Les principaux enjeux
Le sujet de la gouvernance, destinée à éviter certains blocages rencontrés, focalisera l’attention des élus. Il s’agit de renforcer la dimension de la planification ainsi que la hausse du seuil de coordination entre les administrations, lesquelles ont tendance à décliner le développement durable selon les particularités de chaque secteur. Le diagnostic réalisé a permis de montrer que l’essentiel demeure «l’appropriation de la SNDD par les différents niveaux territoriaux, ainsi que le renforcement du rôle du secteur privé par la mise en œuvre des démarches de responsabilité sociale et environnementale», comme l’indique la feuille de route portant sur la seconde étape de la stratégie. À souligner que parmi les principaux enjeux, la réforme de la fiscalité «reste un outil principal de la politique environnementale», selon les exigences posées par les députés avec, comme principal objectif, d’amener les agents économiques à changer leurs comportements en vue de s’aligner sur les orientations de la SNDD. Plusieurs secteurs, notamment l’industrie, l’énergie et les mines ont déjà adopté «une trajectoire de développement durable», avec la concrétisation de l’efficacité énergétique en tant que composante cruciale des stratégies sectorielles phares du pays.
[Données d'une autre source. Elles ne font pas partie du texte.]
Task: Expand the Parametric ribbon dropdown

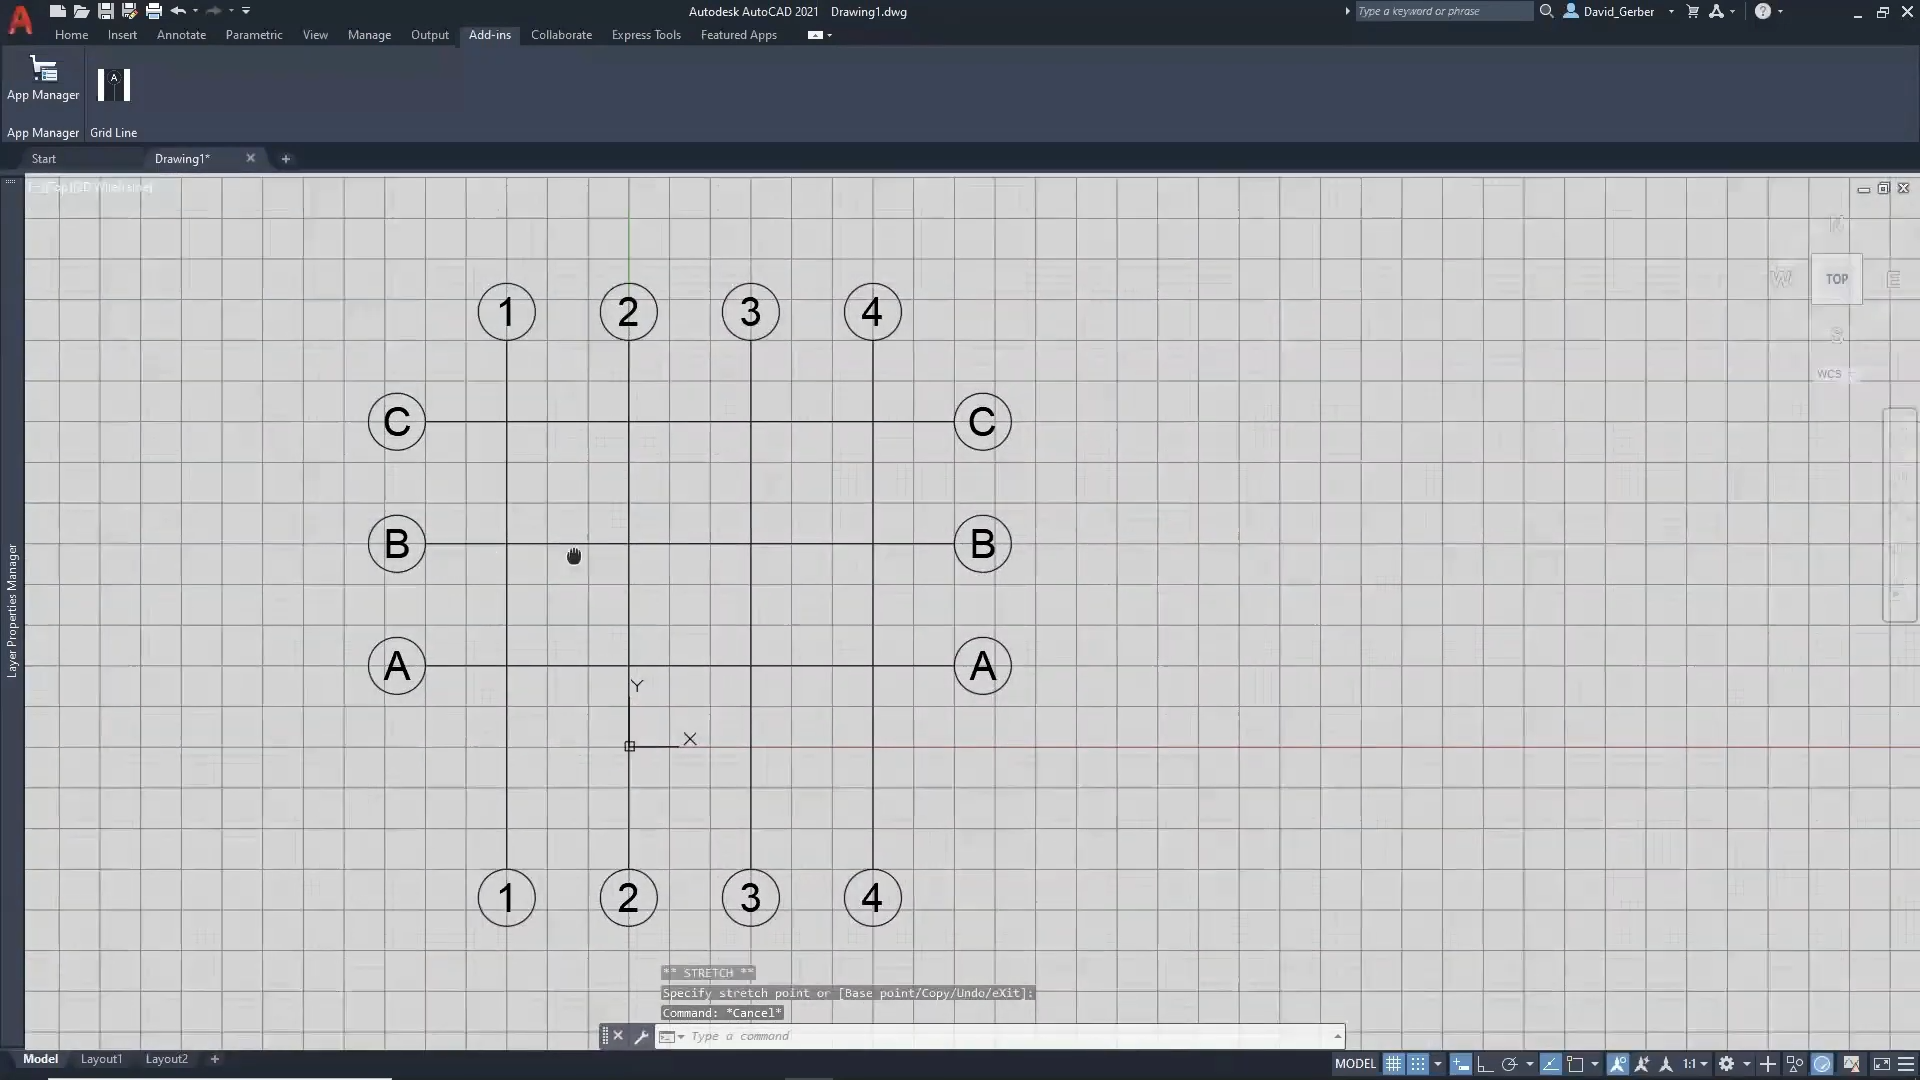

Des plans ministériels pour une administration exemplaire
Les projets portant sur «l’exemplarité de l’administration», dans le cadre de la mise en œuvre de la SNDD, ont été lancés via des plans ministériels d’administration exemplaire (PMAE). Les mesures conçues pour accélérer la transition du pays, vers une économie verte et inclusive d’ici 2030, ont été déclinées en 7 enjeux, 31axes stratégiques et 137 objectifs. Actuellement, les administrations publiques sont en mesure de réaliser des audits environnementaux au niveau de leurs bâtiments centraux. Les normes contrôlées concernent, essentiellement, les mesures portant sur l’efficacité énergétique, l’usage des énergies renouvelables dans la production d’électricité, ainsi que les actions visant la rationalisation de la consommation d’eau et la gestion des déchets. La méthode proposée, à cet effet, s’articulera autour de deux orientations principales : la première concerne la mise en place de comités de suivi sectoriels, et la seconde porte sur le suivi du comité stratégique des plans ministériels. Enfin, les objectifs tracés consistent, principalement, en l’instauration de l’efficacité énergétique dans les cinq secteurs les plus consommateurs d’énergie que sont le transport, l’industrie, le bâtiment, l’agriculture et l’éclairage public.